It’s no longer about crimes, but health and well being.
This week, Norway took a bold step away from punishing those in the country who use street drugs.
Sveinung Stensland, deputy chairman of the Storting Health Committee, made sure to put the moment in perspective. “It is important to emphasize that we do not legalize cannabis and other drugs, but we decriminalize (it),” he said.
The Nordic country of just over 5 million people saw over 200 individuals die from drug-related deaths in 2014. And so the move comes with hope that things will change.
The government is searching for a different vision, one that will treat substance abuse as a sickness rather than a crime.
Is it a good idea? If you’re from a country like Portugal, you’d probably say, yes.
According to reports, Portugal had a full-blown heroin epidemic on its hands back in 2000. The result landed the country the highest rate of drug-related AIDS deaths in all of Europe.
Shocked in 2001, the Portuguese government moved to decriminalize the personal possession of drugs.
The result? Portugal now has the second-lowest rate of drug-related deaths in the EU.
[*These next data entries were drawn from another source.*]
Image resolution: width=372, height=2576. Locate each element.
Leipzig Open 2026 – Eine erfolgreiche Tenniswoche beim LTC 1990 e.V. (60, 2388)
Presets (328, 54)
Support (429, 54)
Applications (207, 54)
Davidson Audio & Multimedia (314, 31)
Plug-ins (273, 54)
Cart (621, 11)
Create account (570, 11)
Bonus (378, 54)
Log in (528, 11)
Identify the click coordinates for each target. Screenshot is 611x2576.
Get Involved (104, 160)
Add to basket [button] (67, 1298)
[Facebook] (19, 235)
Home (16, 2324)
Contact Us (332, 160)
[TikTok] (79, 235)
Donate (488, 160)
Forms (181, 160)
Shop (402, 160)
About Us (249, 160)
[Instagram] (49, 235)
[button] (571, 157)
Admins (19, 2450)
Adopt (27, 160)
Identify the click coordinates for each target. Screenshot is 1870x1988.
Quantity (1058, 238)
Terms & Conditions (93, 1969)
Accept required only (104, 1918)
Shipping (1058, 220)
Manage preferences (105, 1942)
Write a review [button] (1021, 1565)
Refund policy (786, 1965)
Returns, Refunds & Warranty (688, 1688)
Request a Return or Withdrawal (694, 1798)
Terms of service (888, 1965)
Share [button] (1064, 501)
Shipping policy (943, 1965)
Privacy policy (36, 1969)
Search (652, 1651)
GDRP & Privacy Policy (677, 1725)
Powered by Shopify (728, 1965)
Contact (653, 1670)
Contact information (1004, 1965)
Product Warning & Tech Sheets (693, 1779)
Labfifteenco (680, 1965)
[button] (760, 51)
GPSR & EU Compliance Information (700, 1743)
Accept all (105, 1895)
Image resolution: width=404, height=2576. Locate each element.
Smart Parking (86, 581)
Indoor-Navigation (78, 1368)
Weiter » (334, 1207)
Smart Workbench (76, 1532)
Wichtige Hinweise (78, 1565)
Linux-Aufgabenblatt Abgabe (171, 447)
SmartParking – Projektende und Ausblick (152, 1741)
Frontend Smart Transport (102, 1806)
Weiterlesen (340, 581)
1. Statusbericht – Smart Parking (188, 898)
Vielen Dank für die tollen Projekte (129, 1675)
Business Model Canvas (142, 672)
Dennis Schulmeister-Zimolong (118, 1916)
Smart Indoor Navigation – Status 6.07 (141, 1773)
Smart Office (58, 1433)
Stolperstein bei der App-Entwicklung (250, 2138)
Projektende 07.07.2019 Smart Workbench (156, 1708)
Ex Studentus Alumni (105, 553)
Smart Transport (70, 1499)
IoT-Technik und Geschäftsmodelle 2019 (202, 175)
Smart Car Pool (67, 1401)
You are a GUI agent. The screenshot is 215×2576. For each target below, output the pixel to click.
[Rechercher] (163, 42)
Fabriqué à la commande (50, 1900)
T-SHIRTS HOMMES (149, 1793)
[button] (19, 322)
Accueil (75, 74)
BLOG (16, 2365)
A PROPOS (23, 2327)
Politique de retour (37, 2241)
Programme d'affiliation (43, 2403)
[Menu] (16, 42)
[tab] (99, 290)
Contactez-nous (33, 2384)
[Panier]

Norway knows that decriminalizing drugs won’t make them disappear. The hope is to transfer addiction problems away from the justice system to the health system, where the country feels they belong.
And it’s not all cut-and-dry…nor feathers and bells. Addicts found using drugs do face consequences.
They will be expected to participate in mandatory treatment programs, something which has been happening in the Norwegian cities of Bergen and Oslo since 2006.
And if participants violate the terms of their program, they will then be expected to serve a regular prison sentence as punishment. But they will first be given a medical chance to get back on their feet, in terms of their health.
“The goal is that more addicts will rid themselves of their drug dependency and fewer will return to crime,” said Justice Minister Anders Anundsen.
Let’s see what happens. Perhaps it’s part of a larger, longer global change.